Qualitative research can only help you if used correctly.
All too often the substance of brand campaigns is being decided based on the numerical performance of concepts in qualitative research. This should be outlawed immediately!
Qualitative concept testing is used to gain insights from non-numerical data sets. Because sample sizes are small, and the purpose of the study is to inform, not quantify, make sure you don't put a statistical value on these powerful learnings.
Think back to the research phase of the creative development. Remember the massive amount of work involved?
There were numerous clinical trials, a rigorous agency selection process, brand workshops, and positioning debates. All of these led to the creation of a powerful creative brief. Then the agency executes and presents concepts based on the brief, and your brand team decides which concepts have enough merit to actually go into research. That is a tremendous amount of time and money spent, only to allow a flawed qualitative research process decide the fate of your brand.
It does not have to be this way.
Learn from the process and enhance and strengthen your concepts prior to launch.
According to Qualitative Research Consultants Association, qualitative research can help brand marketers:
- Develop hypotheses for further testing and for qualitative questionnaire development
- Understand the feelings, values, and perceptions that underlie and influence behavior
- Identify customer needs
- Capture the language and imagery customers use to describe and relate to a product, service, brand, etc.

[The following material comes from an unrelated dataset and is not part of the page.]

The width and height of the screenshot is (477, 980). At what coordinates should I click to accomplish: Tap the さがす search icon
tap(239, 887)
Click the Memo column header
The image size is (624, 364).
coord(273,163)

- Perceptions of marketing/communication messages
- Information obtained in quantitative study and to better understand the context/meaning of the data
- Generate ideas for improvements and/or extensions of a product, line, or brand
- Uncover potential strategic directions for branding or communications programs
- Understand how people perceive a marketing message or communication piece
- Develop parameters (i.e., relevant questions, range of responses) for a quantitative study
Do not expect qualitative research to:
- Count, measure, or offer statistical validation
- Determine the best product concept or price point, or establish the importance of specific customer needs or satisfaction criteria
- Be a substitute for quantitative research because of time and/or budgetary constraints when quantitative evaluation is critical
Used correctly, qualitative research can lead to amazing learnings. Used incorrectly, it can lead to the wrong concept representing your brand for the wrong reason.